» REQUIRED ACTIONS
a - Print the portion of the FAR Part 135 text that begins with the words containing "Most of the" and ends with "of one aircraft.".
b - List every role that the FAR Part 135 text says is defined under that regulation.
c - Using the FAR Part 135 text, answer the following questions:
(i) What seat range applies to non-transport turbo-propelled aircraft?
(ii) What aircraft requirement must be met when applying for a certificate?
(iii) How much flight experience do pilots-in-command need for the certificate?

» PAGE TEXT
Understanding FAR Part 135 Training

Understanding FAR Part 135 Training

When chartering a private aircraft, you might see a reference to Federal Aviation Regulations (FAR) Part 135. This is what you should be aware of when you see it.

Most of the charter operators are running under FAR Part 135. This applies to:

  • All aircrafts with a turbojet engine and an under 30 seat capacity
  • Non-transport aircrafts with 10-19 seats (turbo-propelled)
  • Transport aircrafts with 20 to 30 seats.

Basically, FAR Part 135 training is necessary for aircrafts with a turbojet engine and under 30 seats. When applying for a certificate, you need exclusive use of a minimum of one aircraft.


Different important roles are defined under FAR Part 135. We have the certificate holder, which is an entity that applied and received a certificate. Then, we have mentions of pilot-in-command and second-in-command. For the certificate, pilots-in-command need over 1,500 hours of flight experience. Also, they need to be in command during the entire duration of the flight.

» INFORMATION SUPPLIED
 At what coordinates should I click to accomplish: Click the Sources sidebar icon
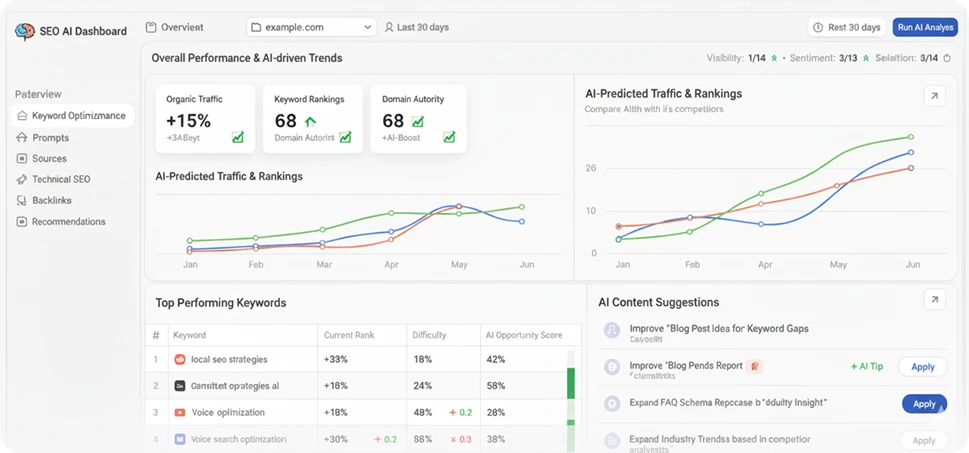coord(22,159)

» FULL ANSWERS
a -
Most of the charter operators are running under FAR Part 135. This applies to:

  • All aircrafts with a turbojet engine and an under 30 seat capacity
  • Non-transport aircrafts with 10-19 seats (turbo-propelled)
  • Transport aircrafts with 20 to 30 seats.

Basically, FAR Part 135 training is necessary for aircrafts with a turbojet engine and under 30 seats. When applying for a certificate, you need exclusive use of a minimum of one aircraft.

b -
Certificate holder
Pilot-in-command
Second-in-command

c -
(i) 10 to 19 seats.
(ii) Exclusive use of a minimum of one aircraft.
(iii) Over 1,500 hours.